Issue with cached credentials when attempting to use different keyfiles in the same Spark App
josecsotomorales opened this issue · 2 comments
Hey folks, I have a Spark Application that reads from a source bucket and writes into a target bucket. I'm experiencing some issues when setting the keyfile for the second operation, as a Hadoop configuration, in theory, the keyfile should get overridden, but it's not the case, the application always uses the first keyfile, I tried to unset, and clear hadoop configs and everything but for whatever reason the connector always uses the first credentials file. Here is a code snippet of what I'm trying to accomplish:
from pyspark.sql import SparkSession
spark = SparkSession.builder \
.appName("Multiple GCS Service Accounts") \
.getOrCreate()
spark.conf.set("spark.hadoop.fs.gs.auth.service.account", "/path/to/first/keyfile.json")
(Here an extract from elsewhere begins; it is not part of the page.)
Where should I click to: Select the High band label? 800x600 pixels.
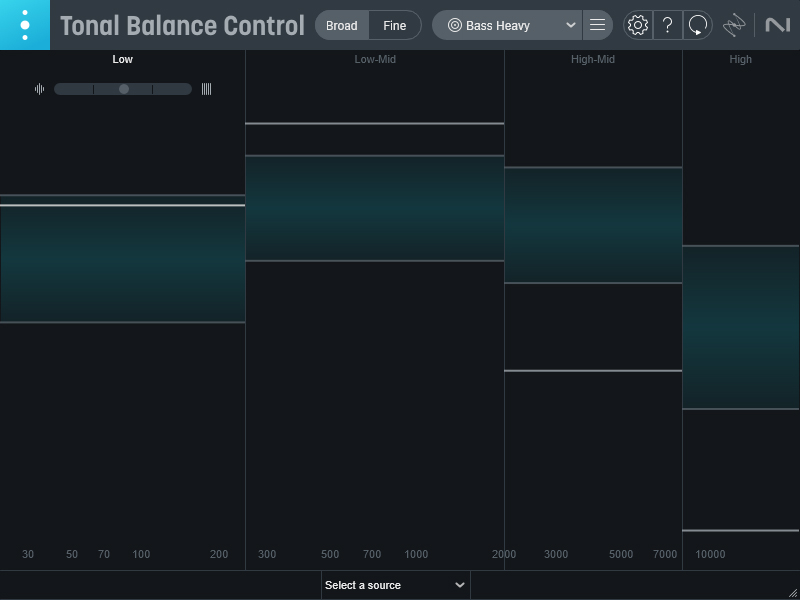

# Perform Spark operations using the first key file
# Switch to a different key file
spark.conf.set("spark.hadoop.fs.gs.auth.service.account", "/path/to/second/keyfile.json")
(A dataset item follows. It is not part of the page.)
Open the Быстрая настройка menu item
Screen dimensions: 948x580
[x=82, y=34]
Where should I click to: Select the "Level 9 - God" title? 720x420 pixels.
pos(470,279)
# Perform Spark operations using the second key file
spark.stop()
For Hadoop AWS and Hadoop Azure connectors, there's multiple ways to set credentials per bucket, I would like to have the same in the GCS connector, for example:
// See the bucket variable, I can set keys per bucket
spark.sparkContext.hadoopConfiguration.set(s"fs.s3a.bucket.$bucket.access.key", accessKey)
spark.sparkContext.hadoopConfiguration.set(s"fs.s3a.bucket.$bucket.secret.key", secretKey)
@medb @singhravidutt do you know if this is even possible with the current implementation?